Tag Archives: recipe

A very simple soup

The point of this soup is twofold: a warming dish for a sleety January night and to use up leftovers. So keep it simple, don’t rush out to buy extra spices, just substitute in whatever you have.

Broth can be anything. Salty water would do in a pinch. You could use veggie broth if you prefer. I’m not gonna lie, I used that “better than bullion” base.

The squash is a combination of whatever was starting to go soft in my cabinet with whatever was frozen from Thanksgiving leftovers. There’s definitely some white pumpkin in there…
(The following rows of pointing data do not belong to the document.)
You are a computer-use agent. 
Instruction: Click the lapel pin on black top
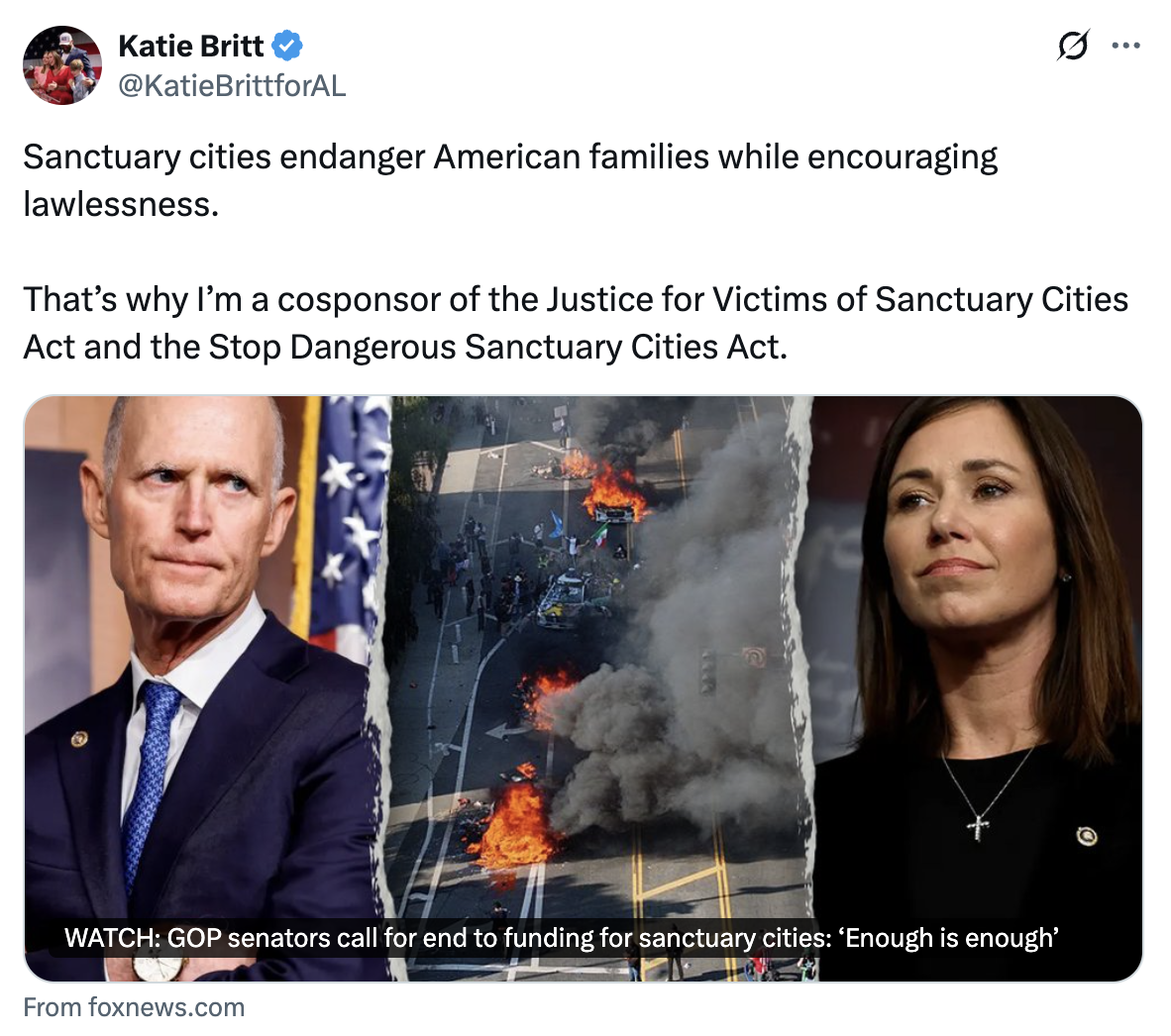click(x=1087, y=836)
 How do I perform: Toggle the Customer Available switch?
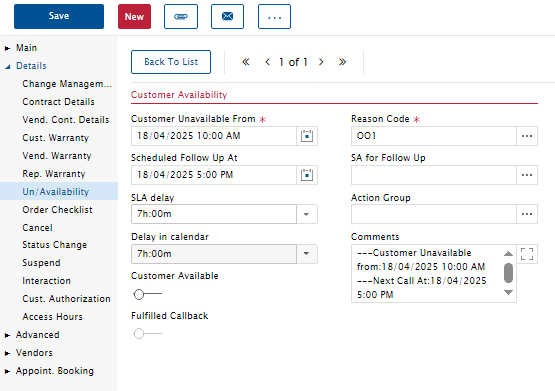click(x=147, y=294)
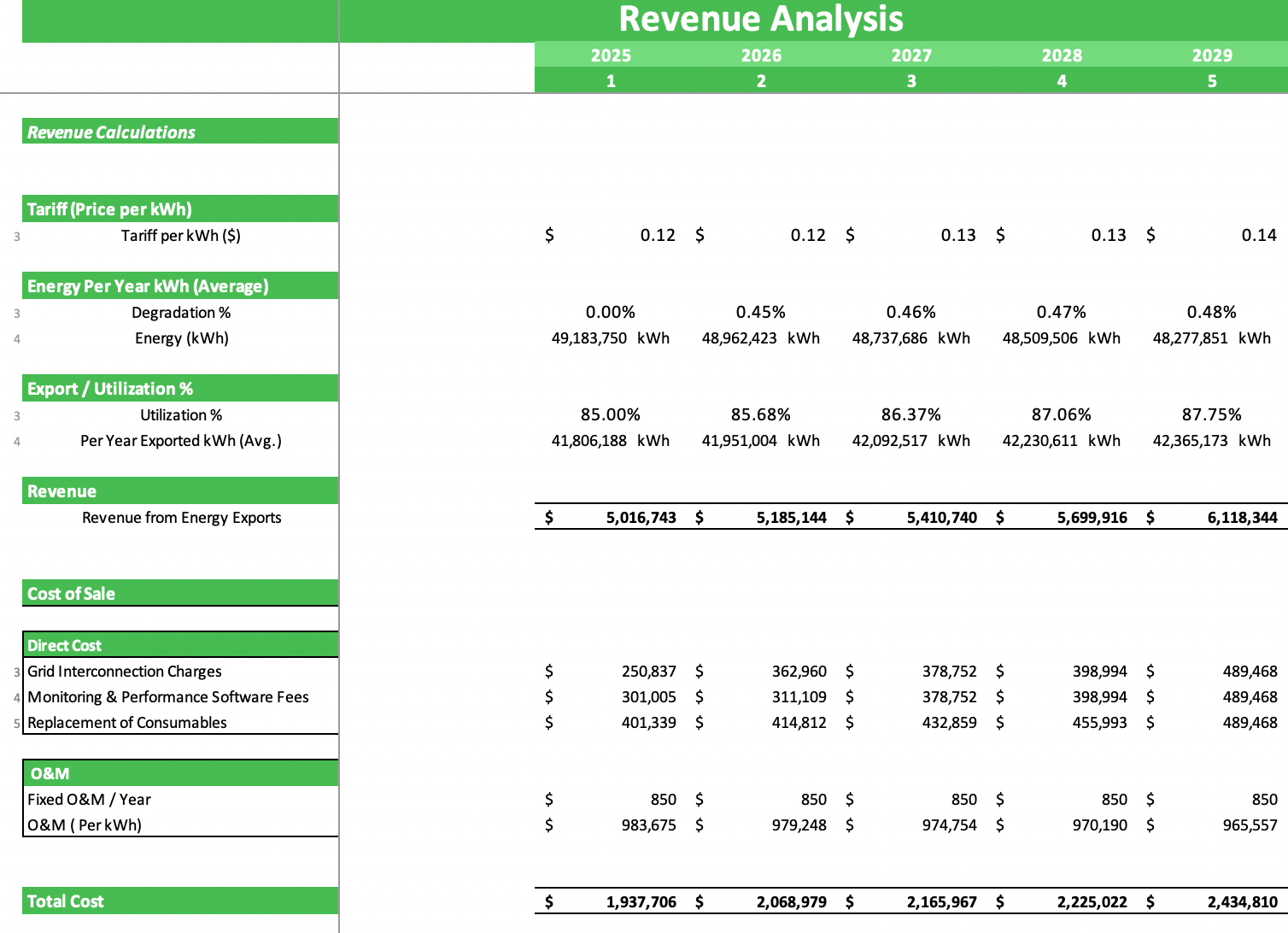Viewport: 1288px width, 933px height.
Task: Click the Degradation % row label
Action: pyautogui.click(x=180, y=312)
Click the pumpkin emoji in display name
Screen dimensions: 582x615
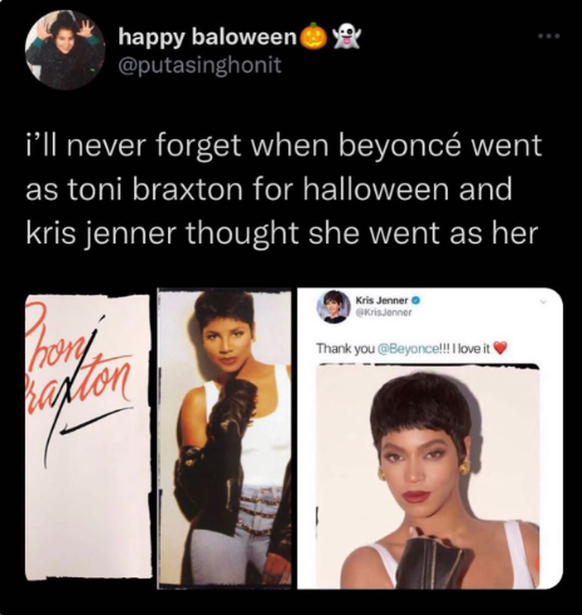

My spices* are either fancy or lazy, depending on your point of view. The French four is just white pepper, nutmeg, ginger, and clove. The garam masala is corriander, black pepper, cardamom, cinnamon, kalonji, caraway, cloves, ginger, and nutmeg. Are you detecting a theme? This squash soup is warm and savory with ginger and just hints of the sweeter spices. If you’re working from a more standard collection of spices I’d use mainly pepper and ginger, add in a decent amount of nutmeg, a good shake or three of cinnamon, and just a pinch of whatever else from that list you’ve got on hand. Oh and the garlic. Don’t forget about it.


Roasted squash (7 cups)
1 onion
Chicken broth (3 cups)
Olive oil
2 tsp Garam masala
1 tsp French four
1 tsp Ginger
1/2 tsp powdered garlic
Salt & pepper to taste

Roast the squash, or use leftovers. Pour a couple of tablespoons of oil into your soup pot. Saute the onion over low heat (chop it first) until translucent and just beginning to brown at the edges.
Add the squash, broth, and spices. Simmer for awhile (30 minutes, 3 hours, whichever)
Puree. I use an immersion blender. Add salt & pepper to taste.
Serve with bread and butter, if you’re feeling classic. We made muffins, not too sweet and with no fruit, to have on the side.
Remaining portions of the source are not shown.